Erklärungen für das Unbehagen der US-Mittelschicht gibt es reichlich: Seit langem stagnieren ihre Einkommen, während die obersten Einkommensgruppen massive Zuwächse verzeichnen.

Schaubild 1 zeigt die realen Einkommenszuwächse pro Kopf zwischen 2007 und 2016 für verschiedene Quantile (Teilgruppen) der Einkommensverteilung in den USA. Die ärmsten Gruppen sind links verzeichnet: Das erste Einkommensdezil steht für die ärmsten 10 Prozent der US-Bevölkerung, das zweite Dezil für die zweitärmsten 10 Prozent usw. Den Abschluss der Kurve bilden ganz rechts die einkommensstärksten 5 Prozent und schließlich das einkommensstärkste Prozent.

Die Daten zeigen: Wenn man von den beiden untersten Dezilen absieht, stiegen in den USA die Einkommen der Reichen stärker als die der Mittelschicht. Mit anderen Worten: Vom Wirtschaftswachstum während Obamas Regierungszeit hatten die Mittelschicht und die untere Mittelschicht nichts; die Profiteure waren die Menschen am oberen Ende der Einkommensverteilung – also die einkommensstärksten 5, 10 oder 20 Prozent, die Richard Reeves 2017 in seinem gleichnamigen Buch die „Dream Hoarders“ nannte.

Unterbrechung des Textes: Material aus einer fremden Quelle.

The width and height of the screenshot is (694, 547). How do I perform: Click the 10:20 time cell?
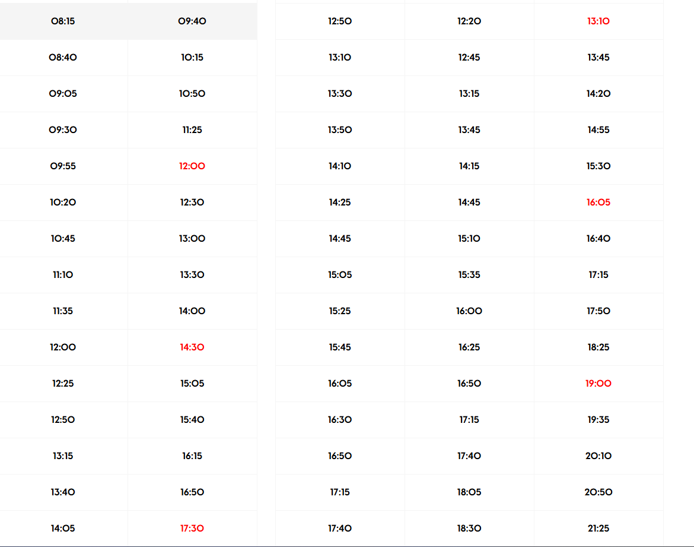point(63,203)
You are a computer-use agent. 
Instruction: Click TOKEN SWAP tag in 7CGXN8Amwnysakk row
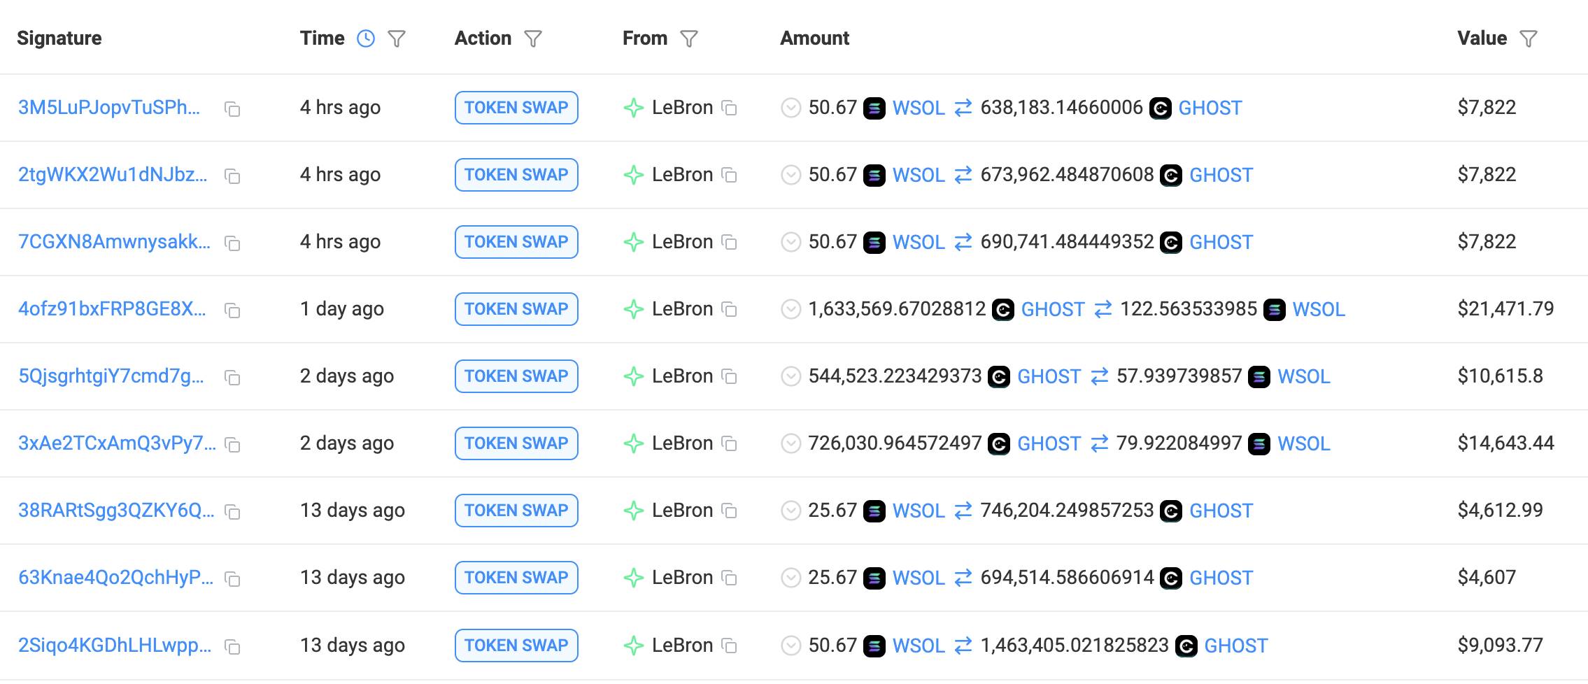click(516, 242)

Das zweite Schaubild präsentiert Thomas Piketty in seinem neuesten Buch Kapital und Ideologie. Es basiert auf Wahlumfragen und zeigt für dieselben Einkommensquantile, die wir in Schaubild 1 sehen, den Anteil der Clinton-Wähler bei der Wahl 2016. Insgesamt verläuft die Kurve ähnlich: Bei den einkommensschwächsten 30 Prozent der Bevölkerung war die Unterstützung für Clinton relativ hoch und stabil, während sie in allen mittleren Einkommensgruppen dramatisch abnimmt und beim siebten Dezil ihren Tiefpunkt erreicht, um bei den einkommensstärkeren Haushalten wieder stetig zuzunehmen. Nur beim einkommensstärksten Prozent geht der Anteil der Hillary-Clinton-Unterstützer gegenüber den obersten 5 Prozent der Einkommensverteilung wieder leicht zurück. Damit verläuft die Kurve exakt parallel zur Einkommenszuwachskurve in Schaubild 1.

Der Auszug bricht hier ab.